[TASK] Replace "image size" with "frame size" in every one of the stored items below, leaving everything else unchanged.

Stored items
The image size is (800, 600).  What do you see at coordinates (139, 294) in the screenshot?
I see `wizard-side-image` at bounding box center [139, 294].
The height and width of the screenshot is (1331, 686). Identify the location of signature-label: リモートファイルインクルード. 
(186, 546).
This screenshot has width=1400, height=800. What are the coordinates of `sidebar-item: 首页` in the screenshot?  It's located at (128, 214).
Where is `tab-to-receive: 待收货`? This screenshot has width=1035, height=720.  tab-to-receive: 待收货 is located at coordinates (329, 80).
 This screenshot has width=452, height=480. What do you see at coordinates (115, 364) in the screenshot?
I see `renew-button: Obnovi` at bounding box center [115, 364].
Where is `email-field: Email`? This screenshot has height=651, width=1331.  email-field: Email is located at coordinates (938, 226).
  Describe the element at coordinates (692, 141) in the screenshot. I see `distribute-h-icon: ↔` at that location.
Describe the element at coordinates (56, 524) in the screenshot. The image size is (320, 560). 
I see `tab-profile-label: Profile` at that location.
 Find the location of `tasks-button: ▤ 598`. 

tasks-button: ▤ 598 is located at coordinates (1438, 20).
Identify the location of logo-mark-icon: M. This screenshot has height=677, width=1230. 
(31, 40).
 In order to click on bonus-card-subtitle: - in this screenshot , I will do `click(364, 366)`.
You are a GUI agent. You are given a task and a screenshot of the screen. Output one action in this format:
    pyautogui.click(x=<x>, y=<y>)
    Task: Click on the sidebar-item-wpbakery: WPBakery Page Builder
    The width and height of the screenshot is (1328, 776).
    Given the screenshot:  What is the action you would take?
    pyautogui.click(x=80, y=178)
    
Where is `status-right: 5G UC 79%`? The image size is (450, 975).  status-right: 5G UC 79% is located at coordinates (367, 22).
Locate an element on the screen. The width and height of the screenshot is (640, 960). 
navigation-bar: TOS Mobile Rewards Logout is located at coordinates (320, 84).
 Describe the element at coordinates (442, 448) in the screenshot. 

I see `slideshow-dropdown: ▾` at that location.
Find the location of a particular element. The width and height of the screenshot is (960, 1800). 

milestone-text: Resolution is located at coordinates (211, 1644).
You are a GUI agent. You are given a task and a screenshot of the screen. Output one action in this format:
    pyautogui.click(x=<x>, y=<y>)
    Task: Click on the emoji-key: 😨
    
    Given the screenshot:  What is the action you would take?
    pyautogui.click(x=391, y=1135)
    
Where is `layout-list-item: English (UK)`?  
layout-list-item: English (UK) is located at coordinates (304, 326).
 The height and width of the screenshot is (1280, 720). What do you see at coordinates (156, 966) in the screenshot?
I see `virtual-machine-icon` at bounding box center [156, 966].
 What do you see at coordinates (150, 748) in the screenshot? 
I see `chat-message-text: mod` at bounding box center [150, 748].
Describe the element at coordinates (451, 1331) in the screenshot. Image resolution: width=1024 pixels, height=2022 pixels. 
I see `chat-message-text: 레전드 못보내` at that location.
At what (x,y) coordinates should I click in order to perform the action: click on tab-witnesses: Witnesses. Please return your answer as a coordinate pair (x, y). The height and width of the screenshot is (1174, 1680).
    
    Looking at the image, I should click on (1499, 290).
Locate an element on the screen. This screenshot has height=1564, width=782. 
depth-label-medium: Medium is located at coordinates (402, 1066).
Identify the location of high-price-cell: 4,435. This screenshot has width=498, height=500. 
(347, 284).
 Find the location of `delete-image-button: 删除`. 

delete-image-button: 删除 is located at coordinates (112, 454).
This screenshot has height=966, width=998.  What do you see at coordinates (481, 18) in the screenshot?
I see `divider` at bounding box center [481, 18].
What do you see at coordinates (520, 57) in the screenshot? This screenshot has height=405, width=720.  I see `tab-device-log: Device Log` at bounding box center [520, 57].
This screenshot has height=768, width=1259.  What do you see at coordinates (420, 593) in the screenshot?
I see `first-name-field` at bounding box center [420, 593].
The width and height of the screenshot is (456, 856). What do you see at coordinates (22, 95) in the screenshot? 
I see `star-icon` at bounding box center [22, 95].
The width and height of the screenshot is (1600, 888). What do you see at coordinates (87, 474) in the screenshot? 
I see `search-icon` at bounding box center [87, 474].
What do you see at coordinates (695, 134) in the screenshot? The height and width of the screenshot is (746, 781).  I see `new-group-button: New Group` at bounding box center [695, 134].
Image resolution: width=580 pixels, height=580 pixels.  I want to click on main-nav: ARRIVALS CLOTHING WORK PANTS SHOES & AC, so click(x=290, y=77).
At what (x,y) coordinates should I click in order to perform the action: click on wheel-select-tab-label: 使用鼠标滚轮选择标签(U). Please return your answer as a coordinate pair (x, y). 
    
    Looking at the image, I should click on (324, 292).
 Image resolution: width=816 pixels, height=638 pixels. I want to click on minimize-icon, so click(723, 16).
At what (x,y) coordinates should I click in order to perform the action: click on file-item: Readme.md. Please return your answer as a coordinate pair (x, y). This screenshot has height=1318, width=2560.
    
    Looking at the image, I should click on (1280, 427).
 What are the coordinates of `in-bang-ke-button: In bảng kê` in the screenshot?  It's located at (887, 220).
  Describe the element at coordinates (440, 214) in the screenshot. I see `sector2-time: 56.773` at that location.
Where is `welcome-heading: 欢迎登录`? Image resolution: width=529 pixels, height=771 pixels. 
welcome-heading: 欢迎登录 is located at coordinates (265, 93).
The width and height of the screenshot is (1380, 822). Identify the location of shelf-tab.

[ANSWER]
The frame size is (800, 600).  What do you see at coordinates (139, 294) in the screenshot?
I see `wizard-side-image` at bounding box center [139, 294].
The height and width of the screenshot is (1331, 686). Identify the location of signature-label: リモートファイルインクルード. 
(186, 546).
This screenshot has width=1400, height=800. What are the coordinates of `sidebar-item: 首页` in the screenshot?  It's located at (128, 214).
Where is `tab-to-receive: 待收货`? This screenshot has width=1035, height=720.  tab-to-receive: 待收货 is located at coordinates (329, 80).
 This screenshot has width=452, height=480. What do you see at coordinates (115, 364) in the screenshot?
I see `renew-button: Obnovi` at bounding box center [115, 364].
Where is `email-field: Email`? This screenshot has height=651, width=1331.  email-field: Email is located at coordinates (938, 226).
  Describe the element at coordinates (692, 141) in the screenshot. I see `distribute-h-icon: ↔` at that location.
Describe the element at coordinates (56, 524) in the screenshot. The frame size is (320, 560). 
I see `tab-profile-label: Profile` at that location.
 Find the location of `tasks-button: ▤ 598`. 

tasks-button: ▤ 598 is located at coordinates (1438, 20).
Identify the location of logo-mark-icon: M. This screenshot has height=677, width=1230. 
(31, 40).
 In order to click on bonus-card-subtitle: - in this screenshot , I will do `click(364, 366)`.
You are a GUI agent. You are given a task and a screenshot of the screen. Output one action in this format:
    pyautogui.click(x=<x>, y=<y>)
    Task: Click on the sidebar-item-wpbakery: WPBakery Page Builder
    The width and height of the screenshot is (1328, 776).
    Given the screenshot:  What is the action you would take?
    pyautogui.click(x=80, y=178)
    
Where is `status-right: 5G UC 79%`? The frame size is (450, 975).  status-right: 5G UC 79% is located at coordinates (367, 22).
Locate an element on the screen. The width and height of the screenshot is (640, 960). 
navigation-bar: TOS Mobile Rewards Logout is located at coordinates (320, 84).
 Describe the element at coordinates (442, 448) in the screenshot. 

I see `slideshow-dropdown: ▾` at that location.
Find the location of a particular element. The width and height of the screenshot is (960, 1800). 

milestone-text: Resolution is located at coordinates (211, 1644).
You are a GUI agent. You are given a task and a screenshot of the screen. Output one action in this format:
    pyautogui.click(x=<x>, y=<y>)
    Task: Click on the emoji-key: 😨
    
    Given the screenshot:  What is the action you would take?
    pyautogui.click(x=391, y=1135)
    
Where is `layout-list-item: English (UK)`?  
layout-list-item: English (UK) is located at coordinates (304, 326).
 The height and width of the screenshot is (1280, 720). What do you see at coordinates (156, 966) in the screenshot?
I see `virtual-machine-icon` at bounding box center [156, 966].
 What do you see at coordinates (150, 748) in the screenshot? 
I see `chat-message-text: mod` at bounding box center [150, 748].
Describe the element at coordinates (451, 1331) in the screenshot. Image resolution: width=1024 pixels, height=2022 pixels. 
I see `chat-message-text: 레전드 못보내` at that location.
At what (x,y) coordinates should I click in order to perform the action: click on tab-witnesses: Witnesses. Please return your answer as a coordinate pair (x, y). The height and width of the screenshot is (1174, 1680).
    
    Looking at the image, I should click on (1499, 290).
Locate an element on the screen. This screenshot has height=1564, width=782. 
depth-label-medium: Medium is located at coordinates (402, 1066).
Identify the location of high-price-cell: 4,435. This screenshot has width=498, height=500. 
(347, 284).
 Find the location of `delete-image-button: 删除`. 

delete-image-button: 删除 is located at coordinates (112, 454).
This screenshot has height=966, width=998.  What do you see at coordinates (481, 18) in the screenshot?
I see `divider` at bounding box center [481, 18].
What do you see at coordinates (520, 57) in the screenshot? This screenshot has height=405, width=720.  I see `tab-device-log: Device Log` at bounding box center [520, 57].
This screenshot has height=768, width=1259.  What do you see at coordinates (420, 593) in the screenshot?
I see `first-name-field` at bounding box center [420, 593].
The width and height of the screenshot is (456, 856). What do you see at coordinates (22, 95) in the screenshot? 
I see `star-icon` at bounding box center [22, 95].
The width and height of the screenshot is (1600, 888). What do you see at coordinates (87, 474) in the screenshot? 
I see `search-icon` at bounding box center [87, 474].
What do you see at coordinates (695, 134) in the screenshot? The height and width of the screenshot is (746, 781).  I see `new-group-button: New Group` at bounding box center [695, 134].
Image resolution: width=580 pixels, height=580 pixels.  I want to click on main-nav: ARRIVALS CLOTHING WORK PANTS SHOES & AC, so click(x=290, y=77).
At what (x,y) coordinates should I click in order to perform the action: click on wheel-select-tab-label: 使用鼠标滚轮选择标签(U). Please return your answer as a coordinate pair (x, y). 
    
    Looking at the image, I should click on (324, 292).
 Image resolution: width=816 pixels, height=638 pixels. I want to click on minimize-icon, so click(723, 16).
At what (x,y) coordinates should I click in order to perform the action: click on file-item: Readme.md. Please return your answer as a coordinate pair (x, y). This screenshot has height=1318, width=2560.
    
    Looking at the image, I should click on (1280, 427).
 What are the coordinates of `in-bang-ke-button: In bảng kê` in the screenshot?  It's located at (887, 220).
  Describe the element at coordinates (440, 214) in the screenshot. I see `sector2-time: 56.773` at that location.
Where is `welcome-heading: 欢迎登录`? Image resolution: width=529 pixels, height=771 pixels. 
welcome-heading: 欢迎登录 is located at coordinates (265, 93).
The width and height of the screenshot is (1380, 822). Identify the location of shelf-tab.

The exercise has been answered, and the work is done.